▸ Instruction
Please pull out every line of the records below that contains the word "perform" and copy each one in full.

▸ Task data
◆ ◆ ◆ ◆ ◆ ◆ ◆
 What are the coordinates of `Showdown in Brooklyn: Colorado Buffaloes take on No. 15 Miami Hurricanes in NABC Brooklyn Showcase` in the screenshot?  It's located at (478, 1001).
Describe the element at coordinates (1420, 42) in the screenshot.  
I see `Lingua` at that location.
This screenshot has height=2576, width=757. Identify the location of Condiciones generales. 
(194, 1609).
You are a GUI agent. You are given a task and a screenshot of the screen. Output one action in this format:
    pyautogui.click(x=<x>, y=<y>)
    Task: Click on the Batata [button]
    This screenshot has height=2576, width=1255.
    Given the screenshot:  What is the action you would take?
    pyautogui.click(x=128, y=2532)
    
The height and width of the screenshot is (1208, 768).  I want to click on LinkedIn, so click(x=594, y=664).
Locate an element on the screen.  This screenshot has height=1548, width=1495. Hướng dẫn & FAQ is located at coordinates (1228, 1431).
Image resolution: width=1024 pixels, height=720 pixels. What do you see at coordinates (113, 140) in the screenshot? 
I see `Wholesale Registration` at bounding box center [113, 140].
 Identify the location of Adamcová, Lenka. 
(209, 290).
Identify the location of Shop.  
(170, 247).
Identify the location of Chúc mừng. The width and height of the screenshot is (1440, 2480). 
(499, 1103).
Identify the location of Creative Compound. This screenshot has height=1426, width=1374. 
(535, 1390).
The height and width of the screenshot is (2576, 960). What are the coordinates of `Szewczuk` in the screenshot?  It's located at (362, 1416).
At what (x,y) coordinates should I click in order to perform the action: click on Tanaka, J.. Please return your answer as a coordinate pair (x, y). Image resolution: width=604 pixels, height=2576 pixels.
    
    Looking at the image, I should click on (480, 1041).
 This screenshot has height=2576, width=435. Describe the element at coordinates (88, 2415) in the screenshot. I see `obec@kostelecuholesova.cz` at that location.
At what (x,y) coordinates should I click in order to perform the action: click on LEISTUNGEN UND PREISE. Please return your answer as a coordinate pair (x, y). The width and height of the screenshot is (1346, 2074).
◆ ◆ ◆ ◆ ◆ ◆ ◆
▸ Answer to the problem
At what (x,y) coordinates should I click in order to perform the action: click on Tanaka, J.. Please return your answer as a coordinate pair (x, y). Image resolution: width=604 pixels, height=2576 pixels.
At what (x,y) coordinates should I click in order to perform the action: click on LEISTUNGEN UND PREISE. Please return your answer as a coordinate pair (x, y). The width and height of the screenshot is (1346, 2074).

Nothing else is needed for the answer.